『バードマン あるいは(無知がもたらす予期せぬ奇跡)』
"BIRDMAN OR(THE UNEXPECTED VIRTUE OF IGNORANCE)" (2014・アメリカ・2h00)
製作・監督・脚本 : アレハンドロ・G・イニャリトゥ
出演 : マイケル・キートン、エマ・ストーン、エドワード・ノートン、ナオミ・ワッツ、アンドレア・ライズブロー、ザック・ガリフィナーキス、エイミー・ライアン
かつてスーパーヒーローを演じ名声を得た俳優が再び名声を得るためブロードウェー演劇に挑む。
一般的には評価の高いアレハンドロ・ゴンザレス・イニャリトゥ監督作品の『アモーレス・ペレス』『バベル』の良さがなんなのかが分からないのでアカデミー作品賞の本作にもそれほど期待はしていなかった。
『21グラム』は未見。『ビューティフル』はあまり印象に残っていない。
舞台本番までのドタバタ劇は面白く観れた。問題児のエドワード・ノートンが良かった。マイケル・キートンとの取っ組み合いのケンカが面白かった。コメディにおける大の大人の本気のケンカは何故にあんなに面白いのだろうか。

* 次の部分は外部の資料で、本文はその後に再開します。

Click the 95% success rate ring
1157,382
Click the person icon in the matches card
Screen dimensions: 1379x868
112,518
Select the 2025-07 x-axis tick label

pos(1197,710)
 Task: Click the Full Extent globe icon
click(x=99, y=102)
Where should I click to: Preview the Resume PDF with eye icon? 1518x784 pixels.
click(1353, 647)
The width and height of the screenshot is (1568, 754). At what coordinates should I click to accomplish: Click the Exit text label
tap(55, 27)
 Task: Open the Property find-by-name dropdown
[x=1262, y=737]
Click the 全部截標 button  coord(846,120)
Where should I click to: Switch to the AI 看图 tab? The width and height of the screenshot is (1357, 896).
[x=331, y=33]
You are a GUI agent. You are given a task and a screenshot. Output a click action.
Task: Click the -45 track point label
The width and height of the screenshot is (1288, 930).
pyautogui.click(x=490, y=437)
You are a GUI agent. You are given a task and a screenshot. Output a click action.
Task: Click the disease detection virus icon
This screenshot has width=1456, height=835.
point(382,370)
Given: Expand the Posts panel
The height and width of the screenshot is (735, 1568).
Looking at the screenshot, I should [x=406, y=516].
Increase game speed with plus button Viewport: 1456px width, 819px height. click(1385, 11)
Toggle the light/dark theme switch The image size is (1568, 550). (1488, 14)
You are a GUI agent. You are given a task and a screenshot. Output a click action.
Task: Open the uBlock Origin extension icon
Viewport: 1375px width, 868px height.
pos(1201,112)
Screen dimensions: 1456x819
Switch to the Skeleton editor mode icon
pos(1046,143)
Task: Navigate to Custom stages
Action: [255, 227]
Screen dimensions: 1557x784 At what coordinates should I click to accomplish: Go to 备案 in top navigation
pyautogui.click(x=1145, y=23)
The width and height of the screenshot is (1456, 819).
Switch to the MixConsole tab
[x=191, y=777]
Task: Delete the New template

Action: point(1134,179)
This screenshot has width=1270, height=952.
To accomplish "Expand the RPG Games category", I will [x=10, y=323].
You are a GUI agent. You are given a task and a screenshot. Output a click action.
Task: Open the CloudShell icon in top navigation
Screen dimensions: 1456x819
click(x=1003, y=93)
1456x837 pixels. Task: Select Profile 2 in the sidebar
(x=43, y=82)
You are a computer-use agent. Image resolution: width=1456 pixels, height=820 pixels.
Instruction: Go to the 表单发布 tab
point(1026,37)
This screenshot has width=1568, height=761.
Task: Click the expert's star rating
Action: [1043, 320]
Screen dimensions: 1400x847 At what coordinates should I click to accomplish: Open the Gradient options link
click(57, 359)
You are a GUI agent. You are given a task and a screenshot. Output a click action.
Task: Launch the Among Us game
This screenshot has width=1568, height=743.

延々とワンカットでつなげるのも見事としか言いようがない。エドワード・ノートンのピンコ立ちとマイケル・キートンのパンツ一丁が一つのシーンの中に存在しているという事が単純にすげえなあと思う。
デジタル技術を駆使している事は分かるがその仕組みはさっぱり分からない。
この映画はアナログ(フィルム)なら不可能だったはずで、今やデジタルに不可能な事は無いのだろうと思えた。
ドタバタ劇は面白かったが、ドタバタの中心にいたエドワード・ノートンが画面に出てこなくなってからは面白くなかった。面白くなかったというより意味が分からなくなってしまった。
『アモーレス・ペレス』も『バベル』も同じで、結局何が言いたかったのかが分からなかった。
本作をモヤモヤした感じで観終えて結局何だったんだろうと考えている時に本作のポスターを見て、そこに「バードマン4」と書かれているのを見てようやっと本作の意味とタイトルの意味が分かった気がした。
本作は『バードマン』であり、そして『無知がもたらす予期せぬ奇跡』という作品でもあるという事なのではないかと思った。
『バードマン』はハリウッドの娯楽映画、『無知がもたらす予期せぬ奇跡』はブロードウェイ舞台を指していて、ハリウッド映画は下品で低俗な見世物みたいな扱いで舞台こそが真の芸術であると。しかし現在のSNS社会においてSNSで話題の中心になったモノが価値を持つという点でハリウッド映画もブロードウェイ舞台も何の変りも無く、そこまで芸術は落ちぶれてしまったのだと。芸術そのものが落ちぶれたのではなく芸術を取り巻く人間が落ちぶれたのか。
その真理を知った主人公が見世物と芸術が一緒くたとなった混沌とした世界にバードマンとして見事に復活する。
復活の意味する所は見世物で結構、下品で低俗と言われる映画で芸術では描く事の出来ない芸術以上のものを作ってやる。そんな意気込みが込められていたのかもしれない。